Au sortir de la guerre qui a ravagé l’Europe entière, l’idée d’une Fédération européenne séduit de nombreux intellectuels et hommes politiques. Les divergences qui persistent chez les partisans de la construction européenne concernent davantage les moyens que la fin, qui ne peut être qu’une Fédération. L’Europe ne peut en effet vraisemblablement pas s’unifier pacifiquement et constituer rapidement un État unitaire, susceptible de garantir la paix. Pour autant, la souveraineté absolue des nations européenne est à l’origine du désastre auxquel viennent d’assister impuissantes les populations de toute l’Europe. Le modèle fédéral, permettant à la fois de préserver les différentes identités qui composent le continent européen mais limitant les souverainetés des États apparaît comme une synthèse efficace.
Pourtant, dès 1957, avec la signature du traité de Rome et la création de la Communauté économique, qui revient sur de nombreuses avancées institutionnelles prévue la Communauté européenne de Charbon et d’Acier, et surtout après l’échec de la Communauté européenne de défense, première étape pour l’instauration d’une Union politique, la construction européenne s’écarte progressivement de son objectif premier.
Il faudra attendre les années 70 et la décision d’élire démocratiquement les parlementaires européens pour que l’Europe s’oriente de nouveau vers la construction d’une entité fédérale. La création de l’euro et de la Banque centrale européenne, l’autonomisation du droit communautaire, le renforcement des procédures décisionnelles démocratiques, le développement de la citoyenneté européenne, sont autant d’éléments qui viennent renforcer le caractère fédéral de l’Union.
Il s’agit avant tout d’un choix idéologique.

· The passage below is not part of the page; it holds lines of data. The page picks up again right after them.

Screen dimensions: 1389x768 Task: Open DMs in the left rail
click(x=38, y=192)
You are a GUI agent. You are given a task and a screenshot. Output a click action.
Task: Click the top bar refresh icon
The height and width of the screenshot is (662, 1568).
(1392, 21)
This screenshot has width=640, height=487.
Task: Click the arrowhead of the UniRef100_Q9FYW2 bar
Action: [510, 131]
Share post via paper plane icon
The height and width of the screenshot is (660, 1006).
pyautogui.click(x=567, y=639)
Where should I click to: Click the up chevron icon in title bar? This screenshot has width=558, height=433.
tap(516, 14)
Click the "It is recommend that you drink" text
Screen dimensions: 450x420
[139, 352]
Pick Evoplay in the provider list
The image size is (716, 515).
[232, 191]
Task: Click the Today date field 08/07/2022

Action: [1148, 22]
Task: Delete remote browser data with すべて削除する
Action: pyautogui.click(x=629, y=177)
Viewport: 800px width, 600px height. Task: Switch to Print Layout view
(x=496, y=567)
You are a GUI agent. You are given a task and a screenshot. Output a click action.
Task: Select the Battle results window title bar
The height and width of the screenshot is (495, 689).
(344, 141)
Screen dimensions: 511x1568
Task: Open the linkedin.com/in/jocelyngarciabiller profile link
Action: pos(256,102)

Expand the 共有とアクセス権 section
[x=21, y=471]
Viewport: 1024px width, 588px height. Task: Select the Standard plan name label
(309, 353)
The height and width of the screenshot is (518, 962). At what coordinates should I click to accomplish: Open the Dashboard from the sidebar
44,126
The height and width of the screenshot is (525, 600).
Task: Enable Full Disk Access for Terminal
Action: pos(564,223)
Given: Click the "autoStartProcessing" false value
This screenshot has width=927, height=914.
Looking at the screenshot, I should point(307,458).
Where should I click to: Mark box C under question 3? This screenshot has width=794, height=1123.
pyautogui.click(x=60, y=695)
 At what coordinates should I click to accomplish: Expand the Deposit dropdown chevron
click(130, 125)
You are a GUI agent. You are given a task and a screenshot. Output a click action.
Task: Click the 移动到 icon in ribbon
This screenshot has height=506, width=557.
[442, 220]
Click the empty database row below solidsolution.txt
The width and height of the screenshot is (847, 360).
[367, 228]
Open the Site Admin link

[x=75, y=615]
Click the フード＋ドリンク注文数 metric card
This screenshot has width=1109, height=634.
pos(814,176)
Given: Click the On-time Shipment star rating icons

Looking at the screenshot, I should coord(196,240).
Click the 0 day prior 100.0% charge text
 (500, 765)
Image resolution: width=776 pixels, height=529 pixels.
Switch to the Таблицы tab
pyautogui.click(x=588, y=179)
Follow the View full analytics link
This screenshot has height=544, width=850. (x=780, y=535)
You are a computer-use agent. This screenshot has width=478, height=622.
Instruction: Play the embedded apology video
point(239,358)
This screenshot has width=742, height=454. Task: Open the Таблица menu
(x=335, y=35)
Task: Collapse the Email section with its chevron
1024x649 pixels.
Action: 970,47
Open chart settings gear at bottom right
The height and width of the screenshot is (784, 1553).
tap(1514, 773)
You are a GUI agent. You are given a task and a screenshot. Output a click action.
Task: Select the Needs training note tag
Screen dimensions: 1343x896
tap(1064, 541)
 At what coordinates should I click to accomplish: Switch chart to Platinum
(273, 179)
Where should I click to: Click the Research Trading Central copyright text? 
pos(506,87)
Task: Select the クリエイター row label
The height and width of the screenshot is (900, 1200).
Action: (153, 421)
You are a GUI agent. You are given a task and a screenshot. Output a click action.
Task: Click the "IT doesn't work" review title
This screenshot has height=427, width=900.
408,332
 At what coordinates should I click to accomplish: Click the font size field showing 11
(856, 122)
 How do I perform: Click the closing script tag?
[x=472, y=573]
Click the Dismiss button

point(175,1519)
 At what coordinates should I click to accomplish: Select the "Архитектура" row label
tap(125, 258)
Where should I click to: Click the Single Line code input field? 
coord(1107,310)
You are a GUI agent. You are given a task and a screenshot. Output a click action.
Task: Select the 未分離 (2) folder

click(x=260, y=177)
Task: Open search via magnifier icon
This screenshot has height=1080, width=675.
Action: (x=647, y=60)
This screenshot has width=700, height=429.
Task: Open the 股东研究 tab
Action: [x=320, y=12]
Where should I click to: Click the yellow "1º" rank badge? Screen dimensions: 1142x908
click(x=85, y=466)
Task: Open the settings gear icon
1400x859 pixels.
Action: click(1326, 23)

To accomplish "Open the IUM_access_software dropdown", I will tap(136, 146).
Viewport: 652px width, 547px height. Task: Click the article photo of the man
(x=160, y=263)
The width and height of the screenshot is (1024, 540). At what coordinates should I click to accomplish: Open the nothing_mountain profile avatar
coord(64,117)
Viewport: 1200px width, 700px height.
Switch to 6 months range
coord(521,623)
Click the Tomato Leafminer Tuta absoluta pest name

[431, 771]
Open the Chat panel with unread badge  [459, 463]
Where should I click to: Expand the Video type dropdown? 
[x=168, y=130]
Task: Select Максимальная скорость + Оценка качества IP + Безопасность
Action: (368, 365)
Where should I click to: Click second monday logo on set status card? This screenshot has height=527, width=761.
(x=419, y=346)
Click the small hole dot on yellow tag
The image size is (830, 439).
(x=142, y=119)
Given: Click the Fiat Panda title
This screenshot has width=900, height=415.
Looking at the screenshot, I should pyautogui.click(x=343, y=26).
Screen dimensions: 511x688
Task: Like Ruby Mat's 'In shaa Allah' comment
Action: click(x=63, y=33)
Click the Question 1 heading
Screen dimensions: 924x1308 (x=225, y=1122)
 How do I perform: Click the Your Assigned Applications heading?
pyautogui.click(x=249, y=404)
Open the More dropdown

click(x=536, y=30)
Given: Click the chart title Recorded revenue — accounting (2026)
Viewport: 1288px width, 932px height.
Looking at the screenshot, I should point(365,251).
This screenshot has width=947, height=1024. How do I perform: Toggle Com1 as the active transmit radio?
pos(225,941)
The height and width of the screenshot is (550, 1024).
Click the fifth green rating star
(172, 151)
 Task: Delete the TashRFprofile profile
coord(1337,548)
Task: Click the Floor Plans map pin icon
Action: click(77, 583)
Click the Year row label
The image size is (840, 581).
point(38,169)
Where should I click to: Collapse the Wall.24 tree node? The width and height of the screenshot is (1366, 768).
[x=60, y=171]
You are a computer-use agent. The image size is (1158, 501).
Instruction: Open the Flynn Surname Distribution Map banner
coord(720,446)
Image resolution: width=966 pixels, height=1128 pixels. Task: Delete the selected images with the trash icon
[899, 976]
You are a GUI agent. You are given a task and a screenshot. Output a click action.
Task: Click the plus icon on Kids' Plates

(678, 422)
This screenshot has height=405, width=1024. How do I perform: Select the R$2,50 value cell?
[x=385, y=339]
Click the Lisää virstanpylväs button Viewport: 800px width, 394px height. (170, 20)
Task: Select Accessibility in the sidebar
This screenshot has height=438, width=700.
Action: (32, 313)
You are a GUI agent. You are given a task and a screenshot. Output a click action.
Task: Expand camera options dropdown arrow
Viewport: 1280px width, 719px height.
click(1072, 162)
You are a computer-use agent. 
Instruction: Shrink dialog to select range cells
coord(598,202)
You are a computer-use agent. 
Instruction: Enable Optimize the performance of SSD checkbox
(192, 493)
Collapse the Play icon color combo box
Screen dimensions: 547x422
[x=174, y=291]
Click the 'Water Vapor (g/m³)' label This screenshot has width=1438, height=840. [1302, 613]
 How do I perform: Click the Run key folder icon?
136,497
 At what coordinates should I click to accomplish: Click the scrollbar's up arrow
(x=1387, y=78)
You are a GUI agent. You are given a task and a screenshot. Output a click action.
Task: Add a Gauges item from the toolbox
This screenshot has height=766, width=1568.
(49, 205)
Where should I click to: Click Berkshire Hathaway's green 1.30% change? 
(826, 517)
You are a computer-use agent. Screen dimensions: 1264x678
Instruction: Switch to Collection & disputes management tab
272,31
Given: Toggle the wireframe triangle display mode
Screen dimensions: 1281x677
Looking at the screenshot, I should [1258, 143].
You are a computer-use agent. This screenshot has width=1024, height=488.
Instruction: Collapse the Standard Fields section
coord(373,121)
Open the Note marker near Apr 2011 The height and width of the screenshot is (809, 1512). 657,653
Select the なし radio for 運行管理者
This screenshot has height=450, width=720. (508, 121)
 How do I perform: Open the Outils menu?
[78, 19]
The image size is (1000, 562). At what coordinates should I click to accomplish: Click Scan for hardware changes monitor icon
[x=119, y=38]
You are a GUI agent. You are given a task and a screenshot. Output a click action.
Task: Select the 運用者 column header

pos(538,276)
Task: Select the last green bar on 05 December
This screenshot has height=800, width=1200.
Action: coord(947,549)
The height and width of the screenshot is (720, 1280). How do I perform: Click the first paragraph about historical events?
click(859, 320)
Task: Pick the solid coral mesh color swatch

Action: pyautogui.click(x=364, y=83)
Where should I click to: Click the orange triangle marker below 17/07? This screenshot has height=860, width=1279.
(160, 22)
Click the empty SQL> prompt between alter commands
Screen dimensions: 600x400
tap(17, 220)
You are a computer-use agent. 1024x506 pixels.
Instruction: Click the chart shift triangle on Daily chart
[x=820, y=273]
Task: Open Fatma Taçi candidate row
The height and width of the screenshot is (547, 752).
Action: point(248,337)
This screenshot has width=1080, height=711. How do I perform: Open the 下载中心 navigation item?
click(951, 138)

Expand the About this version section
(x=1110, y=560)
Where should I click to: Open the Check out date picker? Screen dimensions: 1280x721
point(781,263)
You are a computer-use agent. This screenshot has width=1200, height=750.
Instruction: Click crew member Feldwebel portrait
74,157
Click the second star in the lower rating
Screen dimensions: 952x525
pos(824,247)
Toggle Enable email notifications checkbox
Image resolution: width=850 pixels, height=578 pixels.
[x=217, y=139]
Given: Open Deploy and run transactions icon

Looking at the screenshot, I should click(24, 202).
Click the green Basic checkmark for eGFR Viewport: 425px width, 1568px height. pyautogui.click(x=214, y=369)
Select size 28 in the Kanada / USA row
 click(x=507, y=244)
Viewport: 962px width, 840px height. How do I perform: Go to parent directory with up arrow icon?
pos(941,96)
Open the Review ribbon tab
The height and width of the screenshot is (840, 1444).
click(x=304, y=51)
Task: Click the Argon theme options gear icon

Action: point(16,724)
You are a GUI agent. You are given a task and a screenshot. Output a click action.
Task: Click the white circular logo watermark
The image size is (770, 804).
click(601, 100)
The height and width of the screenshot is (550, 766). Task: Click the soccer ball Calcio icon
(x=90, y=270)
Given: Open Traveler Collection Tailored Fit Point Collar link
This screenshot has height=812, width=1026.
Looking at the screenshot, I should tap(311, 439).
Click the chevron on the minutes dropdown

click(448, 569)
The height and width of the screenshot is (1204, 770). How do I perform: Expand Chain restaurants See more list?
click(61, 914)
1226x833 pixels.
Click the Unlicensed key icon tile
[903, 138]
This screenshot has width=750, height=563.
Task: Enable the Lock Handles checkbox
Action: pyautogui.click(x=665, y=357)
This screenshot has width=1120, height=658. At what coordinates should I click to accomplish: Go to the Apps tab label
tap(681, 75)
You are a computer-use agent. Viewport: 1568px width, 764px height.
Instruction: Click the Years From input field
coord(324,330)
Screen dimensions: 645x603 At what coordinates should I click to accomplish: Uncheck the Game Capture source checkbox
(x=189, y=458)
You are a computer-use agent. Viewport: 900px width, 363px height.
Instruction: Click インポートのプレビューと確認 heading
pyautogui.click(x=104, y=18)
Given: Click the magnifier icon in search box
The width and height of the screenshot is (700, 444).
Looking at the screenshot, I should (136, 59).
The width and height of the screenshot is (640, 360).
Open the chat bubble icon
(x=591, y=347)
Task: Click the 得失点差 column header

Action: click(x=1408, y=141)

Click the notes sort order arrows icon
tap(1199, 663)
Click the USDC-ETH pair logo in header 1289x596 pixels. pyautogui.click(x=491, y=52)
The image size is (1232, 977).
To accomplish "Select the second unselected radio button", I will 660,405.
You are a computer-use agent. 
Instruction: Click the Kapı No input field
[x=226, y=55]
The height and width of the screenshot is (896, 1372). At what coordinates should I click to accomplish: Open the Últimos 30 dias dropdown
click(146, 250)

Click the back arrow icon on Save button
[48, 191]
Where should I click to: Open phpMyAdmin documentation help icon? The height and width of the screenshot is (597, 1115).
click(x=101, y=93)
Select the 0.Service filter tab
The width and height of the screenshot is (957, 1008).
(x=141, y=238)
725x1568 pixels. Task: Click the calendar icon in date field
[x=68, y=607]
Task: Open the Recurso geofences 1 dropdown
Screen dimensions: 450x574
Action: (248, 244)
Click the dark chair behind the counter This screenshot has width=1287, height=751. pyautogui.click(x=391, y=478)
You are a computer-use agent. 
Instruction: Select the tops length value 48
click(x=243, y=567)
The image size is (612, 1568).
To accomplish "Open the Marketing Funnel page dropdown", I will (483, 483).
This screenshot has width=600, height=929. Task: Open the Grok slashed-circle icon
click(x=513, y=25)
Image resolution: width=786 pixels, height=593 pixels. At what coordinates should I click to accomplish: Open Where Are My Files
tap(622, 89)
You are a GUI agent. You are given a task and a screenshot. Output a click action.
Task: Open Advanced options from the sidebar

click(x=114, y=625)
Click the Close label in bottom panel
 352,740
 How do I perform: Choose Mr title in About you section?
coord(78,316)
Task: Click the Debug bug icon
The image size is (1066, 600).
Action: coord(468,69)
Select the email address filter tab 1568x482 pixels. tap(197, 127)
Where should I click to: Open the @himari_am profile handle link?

Deux idées principales soutiennent l’argumentation des fédéralistes :
- Tout d’abord, la conscience que la paix est un bien nécessaire au progrès, l’état de paix est une condition sine qua non au développement de l’homme.
- Ensuite, l’idée que cet état de paix ne peut être garanti que par des institutions qui doivent être démocratiques.
La souveraineté absolue des nations est un frein décisif au développement de la démocratie car il place l’intérêt national systématiquement au dessus de l’intérêt des européens ou de l’humanité.
Aujourd’hui, les proeuropéens défendent généralement le projet européen en faisant valoir la nécessité de défendre les intérêts européens face aux géants chinois, indien, américain ou russe. Le fédéralisme qui aboutirait aujourd’hui à un renforcement de la présence européenne sur la scène internationale apparaît sans doute comme une solution. Pourtant, il est significatif de noter que l’idée fédérale s’est développée à une époque où la conscience d’un monde globalisé était moins grande qu’aujourd’hui. Les pères fondateurs furent-ils clairvoyant au point de prévoir les formidables bouleversements qui allaient se produire et auxquels leur projet permettait si bien de faire face ?
Je ne le pense pas. Il me semble que le modèle fédéral apparaît aujourd’hui encore séduisant car il repose sur des idées qui constituent le fondement de toute vie en société. Pour mieux nous en convaincre relisons Proudhon et les premières lignes « Du principe fédératif » : « La théorie du système fédératif est toute nouvelle : je crois même pouvoir dire qu’elle n’a encore été présentée par personne. Mais elle est intimement liée à la théorie générale des gouvernements, parlons plus juste, elle en est la conclusion nécessaire ».
Si l’Union européenne veut demain continuer à représenter un facteur de progrès et de développement pour l’homme, il serait bon que nous aboutissions rapidement à cette « conclusion nécessaire ».